While you may be granted a filing extension, you are still required to pay your taxes by the regular due date: If you don't hand the IRS at least an estimated amount by April 15, you'll be charged a fee equal to .5 percent of the tax you owed in the first place per month it was left unpaid (up to 25 percent). If you ignore repeated notices from the IRS, that .5 percent increases to 1 percent per month. And you'll have to pay interest on the money you haven't given over (3 percent plus the federal short-term rate, which changes every three months, compounded each day).

If you don't file any federal income tax return at all by mid-April, you'll be slapped with a fine—5 percent of the amount you already owe for each month you're overdue, up to 25 percent. If you file your return more than two months late without a good excuse, you'll pay a minimum of $135 in penalty fees, or the balance of the tax you owe, if that total is less than $135. (According to the IRS's website, "The total penalty for failure to file and pay can be 47.5 percent [22.5 percent late filing and 25 percent late payment] of the tax owed.")

If you do a little math, you'll see that it usually pays to go ahead and file your return or get an extension, even if you can't pay your taxes immediately. Here's how Turbotax explains it:

Example: Let's say you didn't file your return or an extension by April 15, and you still owe the IRS an additional $1000.

Scenario 1: You file an extension on or before April 15 and pay your $1000 bill on April 25 (10 days late). Your penalty would be $5 (the 0.5 percent late-payment penalty applied to $1000), plus another dollar or so for the interest.

Scenario 2: You didn't file an extension, and you file your return on April 25 (10 days late) along with your $1000 payment. Your penalty would be $50 (the 5 percent late-filing penalty applied to $1000), plus another dollar or so for the interest.

Scenario 3: You file your return five years late, along with your $1000 payment.

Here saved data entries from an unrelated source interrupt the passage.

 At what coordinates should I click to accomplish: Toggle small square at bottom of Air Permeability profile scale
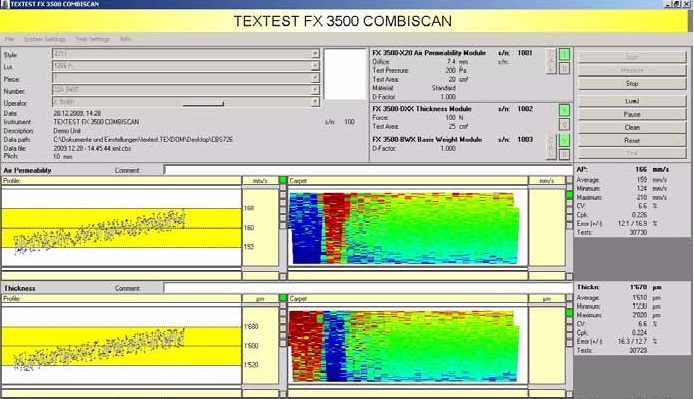[283, 276]
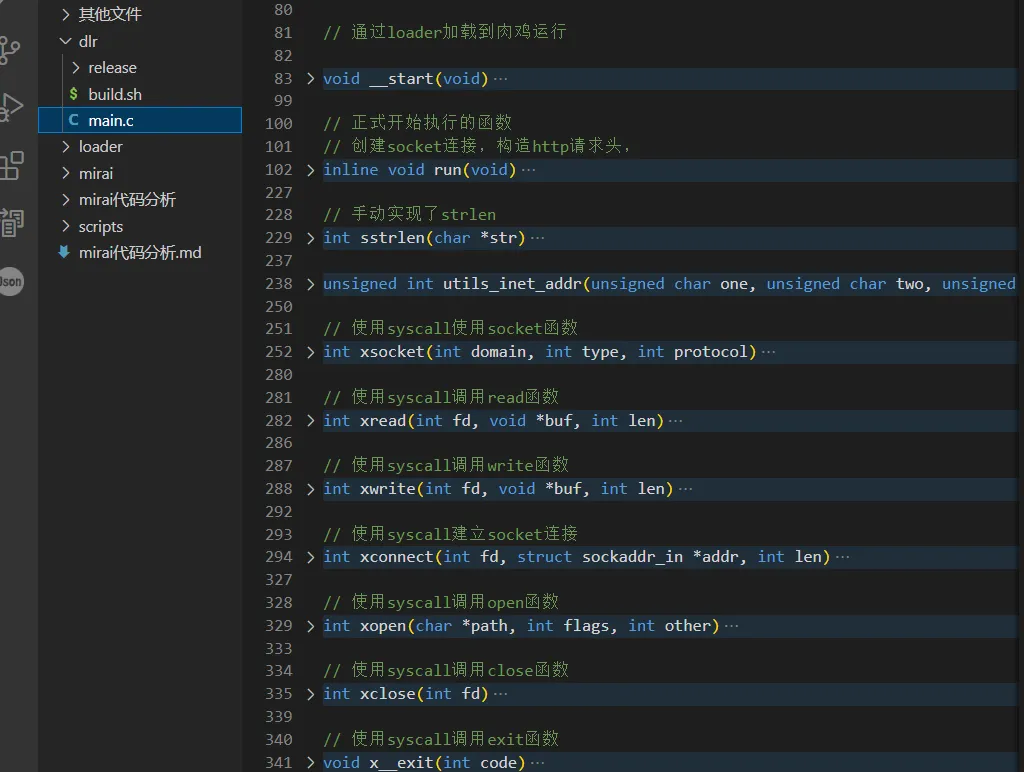This screenshot has height=772, width=1024.
Task: Unfold the xsocket function fold arrow
Action: (x=310, y=352)
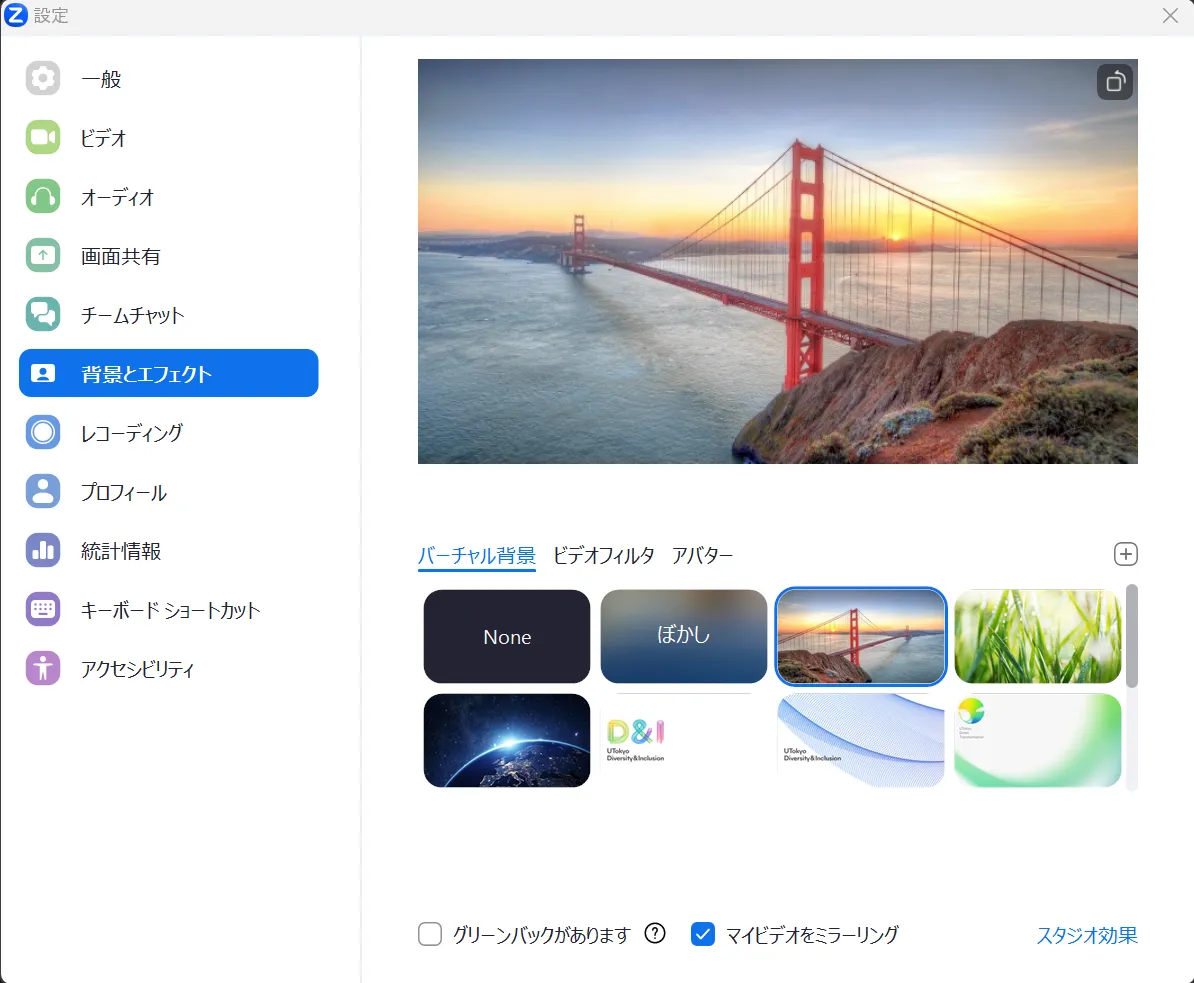Open the アクセシビリティ accessibility icon
This screenshot has width=1194, height=983.
coord(43,669)
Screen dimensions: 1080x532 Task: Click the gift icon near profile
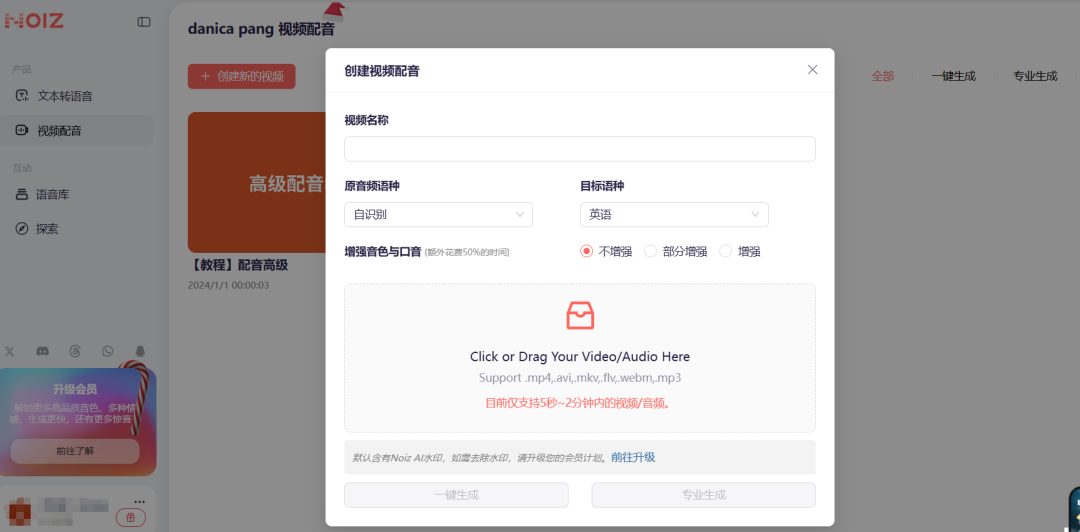(x=131, y=517)
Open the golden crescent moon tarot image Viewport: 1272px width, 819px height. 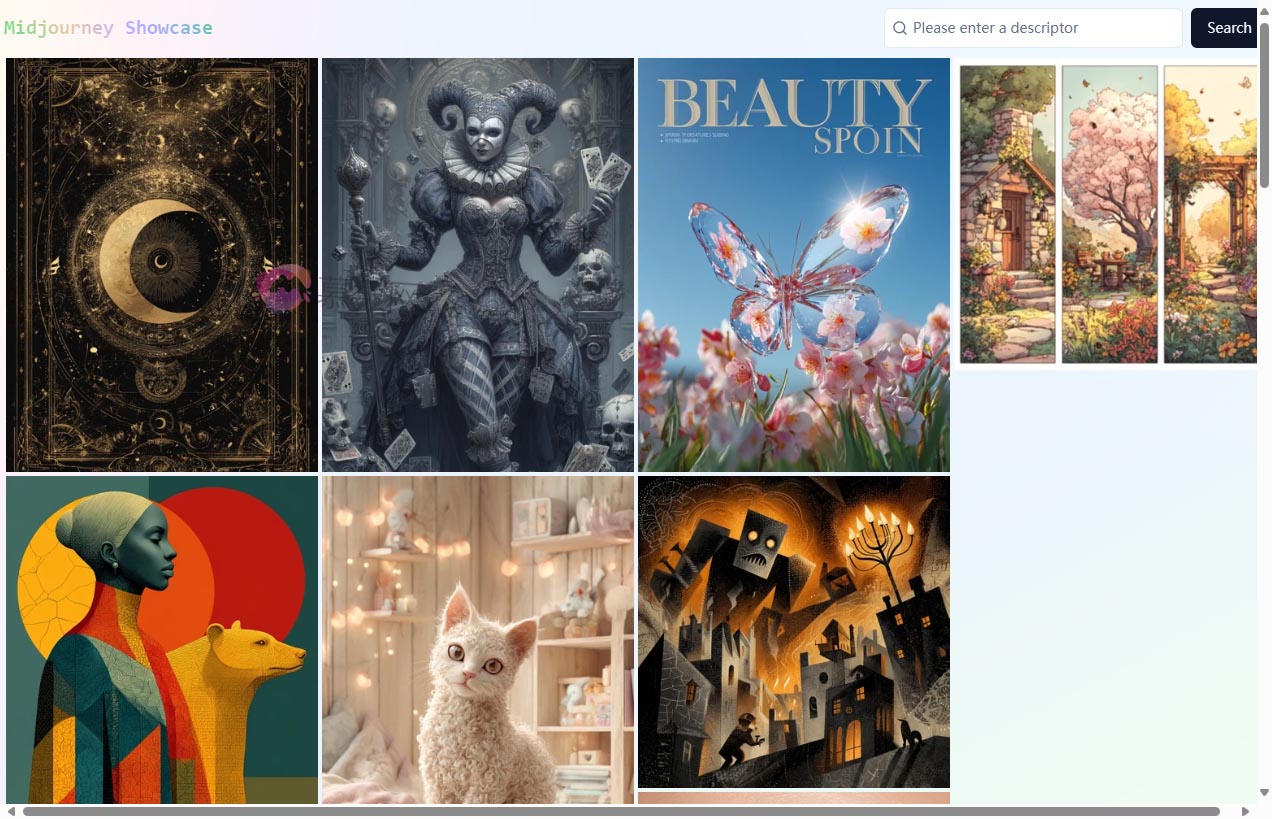(x=162, y=265)
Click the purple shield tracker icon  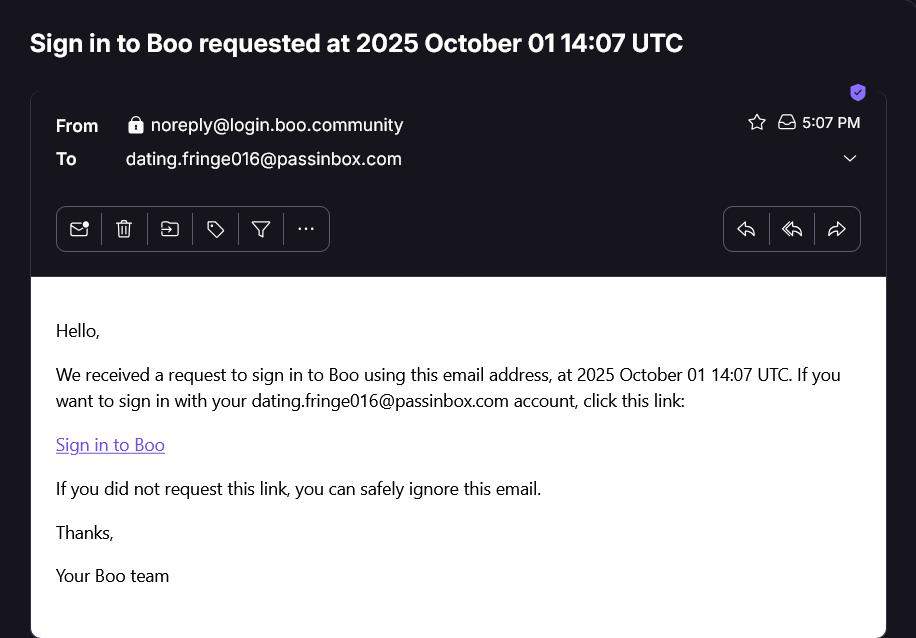coord(858,92)
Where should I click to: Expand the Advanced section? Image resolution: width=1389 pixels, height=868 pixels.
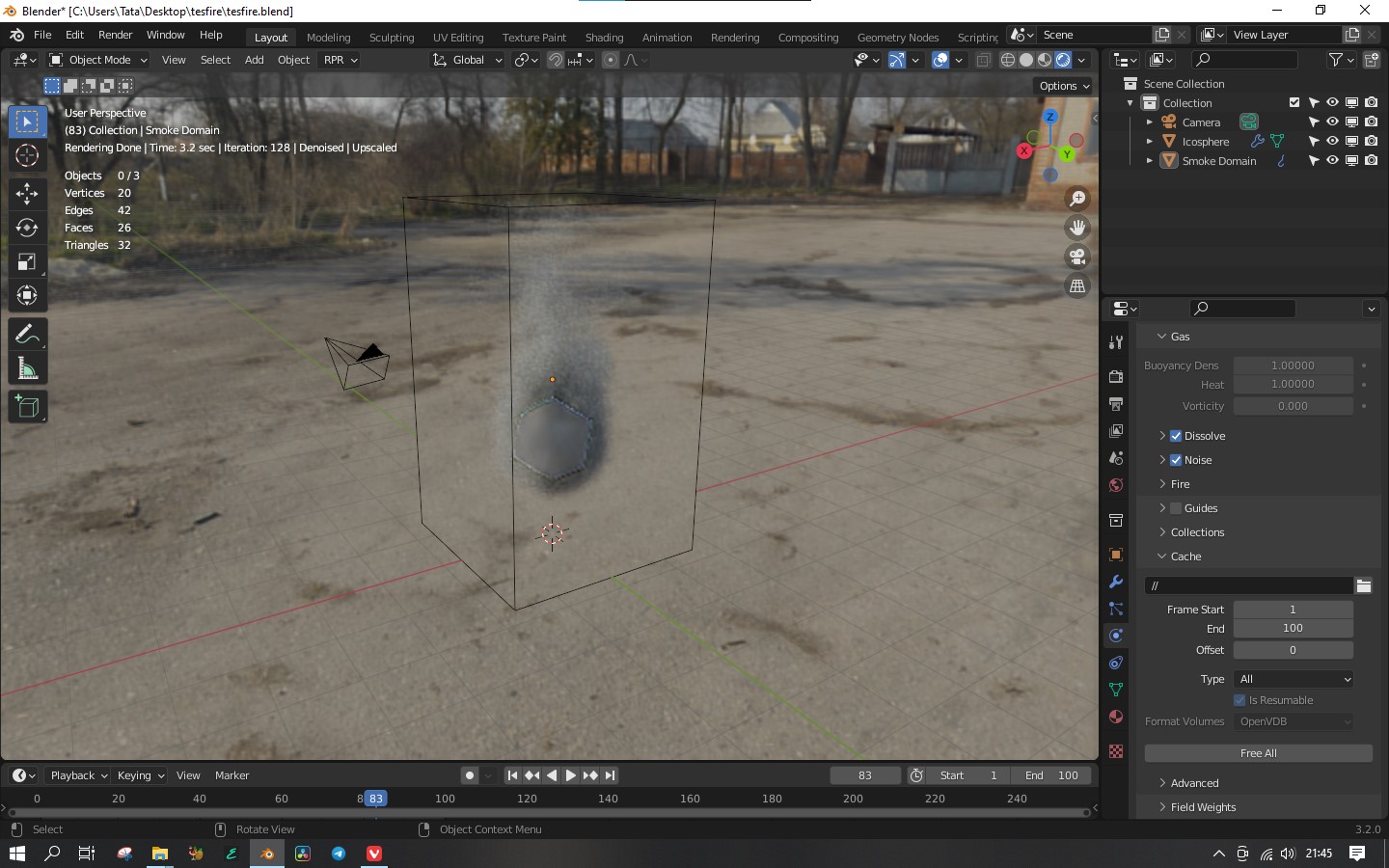[x=1194, y=783]
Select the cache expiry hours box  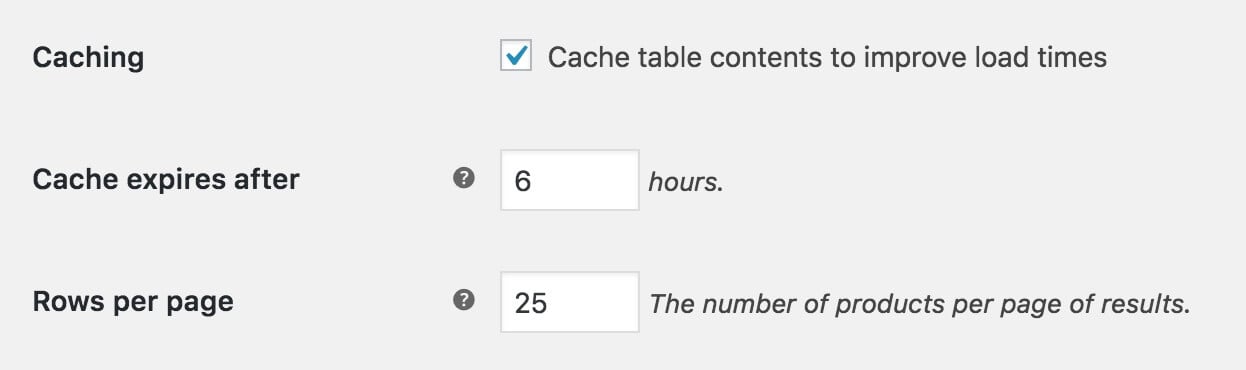(570, 180)
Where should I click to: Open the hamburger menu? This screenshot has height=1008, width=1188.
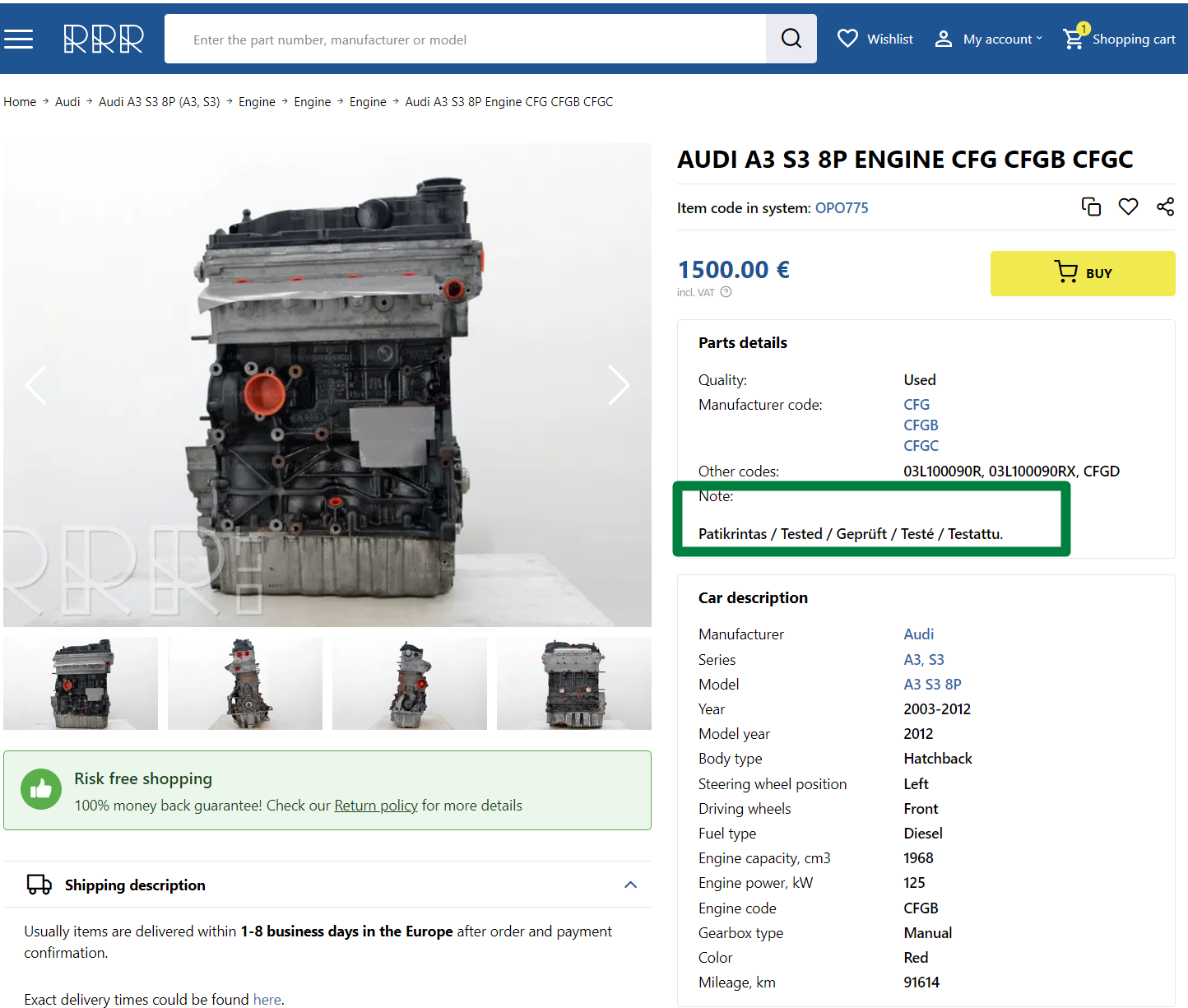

Your penalty would be around $534 (the maximum late-filing penalty of 25 percent applied to $1000, plus 5 percent interest compounded daily assuming the interest rate doesn't change).

If you don't owe any taxes because your employer withheld more than necessary and you are due to get a tax refund, you have three years to file your taxes before the IRS will keep that money. So as long as you get around to it by April 2022, you'll still get that money back. After those three years, the IRS will keep your whole refund, and it won't count toward next year's tax bill, either.

Say you just don't want to pay your taxes (a crime, just to be clear). How long before the IRS will come after you?

If your penalties and back-taxes add up to more than $25,000, someone from the IRS is going to come knocking at your door. In 2016, the IRS investigated 206 people for regularly failing to file their taxes, and put 159 people in jail for an average of three years. (Remember, it was the IRS that took down Al Capone.)

If you are a chronic non-filer and don't file your taxes even after warnings from the IRS, the government will go ahead and estimate what you owe, calculating what's called a "substitute for return." This total doesn't include deductions that you might have been eligible for, meaning that if you let the government do your taxes for you, you'll probably end up with a heftier bill.

And that's just at the federal level. While states vary on how they treat people who don't file their taxes, they slap penalties and interest on late returns and payments, too. Some states will even take your federal tax refund to pay your state back taxes. However, in many states, being approved for a federal tax extension also gets you an automatic extra six months on your state income taxes.

The lesson: If there's any chance you'll be late filing your return this year, ask for an extension ASAP.